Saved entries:
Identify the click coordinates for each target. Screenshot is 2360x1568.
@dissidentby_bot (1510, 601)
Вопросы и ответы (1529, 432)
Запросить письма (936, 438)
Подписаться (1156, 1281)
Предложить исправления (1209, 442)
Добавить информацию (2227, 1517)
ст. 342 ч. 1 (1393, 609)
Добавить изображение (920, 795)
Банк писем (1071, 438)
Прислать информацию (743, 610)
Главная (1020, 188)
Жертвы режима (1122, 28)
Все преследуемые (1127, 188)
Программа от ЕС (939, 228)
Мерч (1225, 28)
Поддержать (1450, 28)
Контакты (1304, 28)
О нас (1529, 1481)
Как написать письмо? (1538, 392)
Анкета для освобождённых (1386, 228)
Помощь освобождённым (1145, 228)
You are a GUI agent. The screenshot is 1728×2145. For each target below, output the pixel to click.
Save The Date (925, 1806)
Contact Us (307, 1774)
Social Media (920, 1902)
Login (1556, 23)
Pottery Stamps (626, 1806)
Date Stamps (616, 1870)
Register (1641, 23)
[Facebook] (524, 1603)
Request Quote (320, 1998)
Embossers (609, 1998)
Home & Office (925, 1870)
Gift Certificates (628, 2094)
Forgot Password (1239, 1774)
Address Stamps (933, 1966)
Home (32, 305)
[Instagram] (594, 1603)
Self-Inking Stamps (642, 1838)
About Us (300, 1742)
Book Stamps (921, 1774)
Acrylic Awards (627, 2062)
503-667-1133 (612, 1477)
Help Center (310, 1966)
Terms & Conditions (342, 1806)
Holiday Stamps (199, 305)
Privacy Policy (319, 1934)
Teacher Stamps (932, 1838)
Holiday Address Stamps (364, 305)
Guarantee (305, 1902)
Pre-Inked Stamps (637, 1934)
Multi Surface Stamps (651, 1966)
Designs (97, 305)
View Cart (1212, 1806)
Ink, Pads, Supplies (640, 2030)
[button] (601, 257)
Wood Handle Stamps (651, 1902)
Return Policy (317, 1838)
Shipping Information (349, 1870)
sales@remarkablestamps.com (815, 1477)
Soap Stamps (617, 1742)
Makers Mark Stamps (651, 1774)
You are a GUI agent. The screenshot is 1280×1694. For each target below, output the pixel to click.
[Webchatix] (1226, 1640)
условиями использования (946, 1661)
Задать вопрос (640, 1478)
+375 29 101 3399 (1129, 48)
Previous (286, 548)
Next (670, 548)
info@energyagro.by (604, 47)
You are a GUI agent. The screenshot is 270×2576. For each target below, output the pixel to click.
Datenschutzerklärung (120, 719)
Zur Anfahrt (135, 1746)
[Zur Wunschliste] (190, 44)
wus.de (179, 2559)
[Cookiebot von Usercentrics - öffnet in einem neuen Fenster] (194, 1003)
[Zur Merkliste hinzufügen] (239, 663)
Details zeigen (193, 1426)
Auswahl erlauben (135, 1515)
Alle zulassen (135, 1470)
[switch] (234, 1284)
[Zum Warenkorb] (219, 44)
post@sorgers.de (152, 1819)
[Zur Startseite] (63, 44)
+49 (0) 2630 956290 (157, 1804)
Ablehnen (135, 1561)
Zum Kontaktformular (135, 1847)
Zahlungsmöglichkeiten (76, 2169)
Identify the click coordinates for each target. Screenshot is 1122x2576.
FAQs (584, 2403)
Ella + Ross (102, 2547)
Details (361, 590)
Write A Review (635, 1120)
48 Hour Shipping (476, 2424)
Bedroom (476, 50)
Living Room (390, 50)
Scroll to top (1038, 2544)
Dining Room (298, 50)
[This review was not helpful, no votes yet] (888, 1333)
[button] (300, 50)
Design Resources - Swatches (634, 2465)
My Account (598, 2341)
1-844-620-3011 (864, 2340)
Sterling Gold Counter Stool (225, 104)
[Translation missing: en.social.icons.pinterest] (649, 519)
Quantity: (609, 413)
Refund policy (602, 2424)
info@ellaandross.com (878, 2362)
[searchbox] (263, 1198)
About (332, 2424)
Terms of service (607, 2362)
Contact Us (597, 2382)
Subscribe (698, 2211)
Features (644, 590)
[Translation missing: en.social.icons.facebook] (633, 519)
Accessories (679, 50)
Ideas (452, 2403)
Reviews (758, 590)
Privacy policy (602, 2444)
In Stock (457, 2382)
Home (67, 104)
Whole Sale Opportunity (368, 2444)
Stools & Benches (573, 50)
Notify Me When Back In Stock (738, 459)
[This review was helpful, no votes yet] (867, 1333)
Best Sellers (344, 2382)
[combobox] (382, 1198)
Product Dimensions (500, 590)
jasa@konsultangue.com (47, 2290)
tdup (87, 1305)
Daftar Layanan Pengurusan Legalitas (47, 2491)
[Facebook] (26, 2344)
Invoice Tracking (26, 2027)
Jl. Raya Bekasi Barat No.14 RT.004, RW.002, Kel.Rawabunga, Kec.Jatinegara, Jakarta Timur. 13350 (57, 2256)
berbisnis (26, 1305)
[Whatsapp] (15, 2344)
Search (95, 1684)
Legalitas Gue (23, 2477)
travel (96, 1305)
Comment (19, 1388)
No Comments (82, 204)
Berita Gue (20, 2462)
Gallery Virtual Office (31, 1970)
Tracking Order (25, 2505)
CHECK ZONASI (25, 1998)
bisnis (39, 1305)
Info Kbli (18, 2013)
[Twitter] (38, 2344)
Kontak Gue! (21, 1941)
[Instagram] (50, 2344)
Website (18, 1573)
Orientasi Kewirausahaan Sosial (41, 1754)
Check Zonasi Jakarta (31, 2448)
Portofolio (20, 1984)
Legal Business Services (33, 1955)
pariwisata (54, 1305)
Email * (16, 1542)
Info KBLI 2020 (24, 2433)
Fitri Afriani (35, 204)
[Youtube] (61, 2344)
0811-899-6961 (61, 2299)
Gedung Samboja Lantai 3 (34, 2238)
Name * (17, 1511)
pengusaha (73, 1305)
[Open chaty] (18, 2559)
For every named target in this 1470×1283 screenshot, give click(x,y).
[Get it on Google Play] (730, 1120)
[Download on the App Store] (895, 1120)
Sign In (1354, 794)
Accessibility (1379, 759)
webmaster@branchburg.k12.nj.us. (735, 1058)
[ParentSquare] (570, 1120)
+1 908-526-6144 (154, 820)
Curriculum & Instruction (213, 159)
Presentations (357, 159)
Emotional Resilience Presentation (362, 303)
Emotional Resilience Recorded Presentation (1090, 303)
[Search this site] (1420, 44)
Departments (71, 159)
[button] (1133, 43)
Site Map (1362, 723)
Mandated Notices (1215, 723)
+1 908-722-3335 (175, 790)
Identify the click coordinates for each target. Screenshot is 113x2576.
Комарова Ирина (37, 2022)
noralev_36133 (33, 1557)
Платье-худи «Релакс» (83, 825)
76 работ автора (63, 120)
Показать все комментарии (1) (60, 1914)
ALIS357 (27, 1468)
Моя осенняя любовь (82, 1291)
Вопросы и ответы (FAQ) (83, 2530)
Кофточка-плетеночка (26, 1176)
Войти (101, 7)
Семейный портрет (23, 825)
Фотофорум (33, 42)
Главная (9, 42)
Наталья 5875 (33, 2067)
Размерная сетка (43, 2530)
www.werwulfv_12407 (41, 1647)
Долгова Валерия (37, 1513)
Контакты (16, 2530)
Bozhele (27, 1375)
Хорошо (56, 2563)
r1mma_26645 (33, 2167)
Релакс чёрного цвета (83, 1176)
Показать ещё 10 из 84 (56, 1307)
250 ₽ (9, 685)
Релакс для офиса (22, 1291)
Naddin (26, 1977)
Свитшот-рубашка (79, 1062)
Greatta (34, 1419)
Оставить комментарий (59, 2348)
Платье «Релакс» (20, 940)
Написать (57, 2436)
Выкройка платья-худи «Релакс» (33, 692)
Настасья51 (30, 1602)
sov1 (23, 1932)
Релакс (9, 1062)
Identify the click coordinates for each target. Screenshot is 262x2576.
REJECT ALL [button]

§ Work required
Your answer should consist of the lines from the line with "Прислать информацию (743, 610)" to the line with "Помощь освобождённым (1145, 228)" above, repeated exactly, both ends included.

§ Exercise answer
Прислать информацию (743, 610)
Главная (1020, 188)
Жертвы режима (1122, 28)
Все преследуемые (1127, 188)
Программа от ЕС (939, 228)
Мерч (1225, 28)
Поддержать (1450, 28)
Контакты (1304, 28)
О нас (1529, 1481)
Как написать письмо? (1538, 392)
Анкета для освобождённых (1386, 228)
Помощь освобождённым (1145, 228)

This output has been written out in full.